La période révolutionnaire fonde la revendication d’égalité pour les femmes qui sont fortement impliquées dans les combats républicains et s’organisent en groupes d’actions spécifiques, par exemple la « Société des républicaines révolutionnaires ». La question du statut de la citoyenne est cruciale, mais facilement ignorée. Ainsi, à la « Déclaration des droits de l’homme et du citoyen », Olympes de Gouges adjoint en 1791 une brochure intitulée Les Droits de la femme contenant la « Déclaration des droits de la femme et de la citoyenne ».

Malgré les conquêtes révolutionnaires, les femmes restent largement exclues de la représentation démocratique au 19e et au début du 20e siècle. En 1848, le suffrage universel est instauré mais il reste masculin. On reste encore dans une vision où l’espace public est une affaire d’hommes, que les femmes ne peuvent pas comprendre les enjeux politiques. La France est finalement l’un des derniers pays en Europe à accorder le droit de vote aux femmes. Il est discuté et voté à une large majorité par les députés en mai 1919 mais la décision est bloquée par le Sénat. On s’inquiète que le vote féminin puisse être influencé par l’Église et que la République soit en danger. Il faut alors attendre l’ordonnance du 21 avril 1944 pour que soit accordé le droit de vote aux Françaises. C’est pour la France libre de De Gaulle une décision qui doit contribuer à se faire accepter dans le camp des Alliés. Le premier vote est organisé un an plus tard, en avril 1945 lors des élections municipales et au mois d’octobre suivant pour les élections législatives. C’est seulement en 1946 que le préambule de la Constitution de 1946 affirme que “la loi garantit à la femme, dans tous les domaines des droits égaux à ceux des hommes”.

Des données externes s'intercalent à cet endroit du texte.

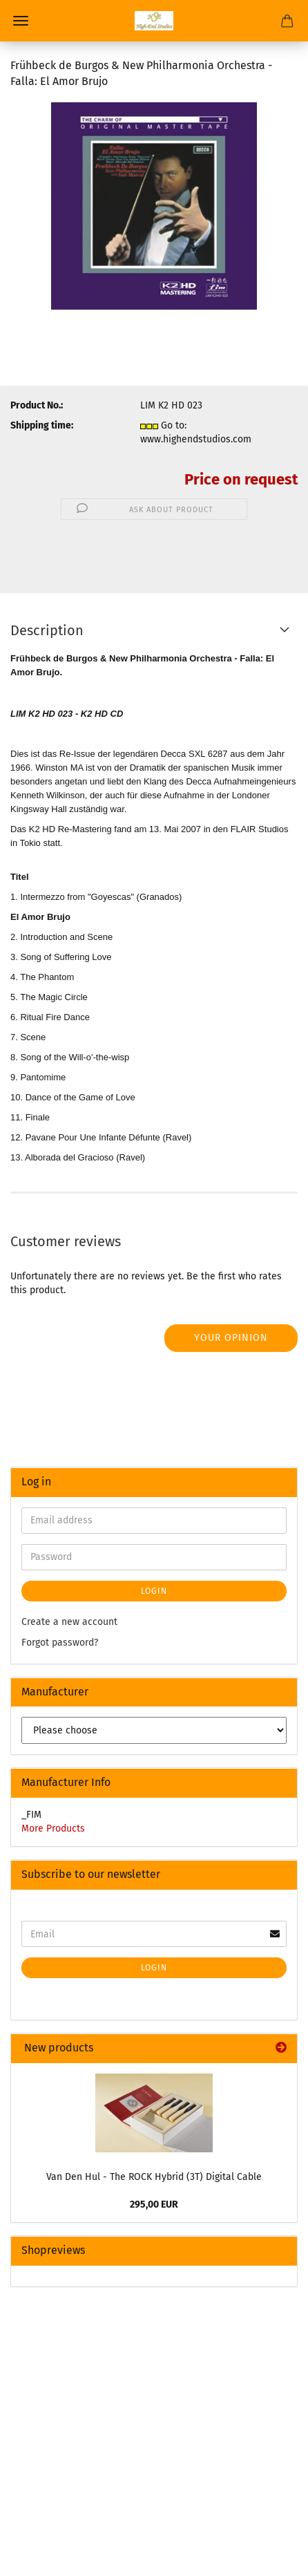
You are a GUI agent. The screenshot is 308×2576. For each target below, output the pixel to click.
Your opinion (231, 1338)
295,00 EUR (154, 2204)
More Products (53, 1828)
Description (47, 630)
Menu (20, 20)
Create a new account (69, 1622)
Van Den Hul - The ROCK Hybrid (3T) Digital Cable (154, 2177)
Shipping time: (41, 425)
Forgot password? (59, 1642)
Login (154, 1591)
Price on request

Portrait de femme : Manon Roland (1754-1793)

Le savoir est une force, un moyen d’émancipation mais ce n’est pas évident pour une femme de cette époque d’accéder à une bonne éducation et Manon Roland en est consciente. Ainsi, autodidacte, elle se passionne pour la littérature et aborde dans un discours “comment l’éducation des femmes pourrait contribuer à rendre les hommes meilleurs”. Mariés avec Jean-Marie Roland, ils écrivent ensemble des livres  et une fois Jean-Marie, ministre de l’Intérieur, elle continue à le seconder dans son travail. L’aide qu’elle apporte à son mari est vue comme de la manipulation et lui attire des foudres de toutes parts. Faisant partie des Girondins (groupe politique siégeant à l’Assemblée législative puis à la Convention nationale, pendant la Révolution française), elle se laisse arrêter puis sera exécutée.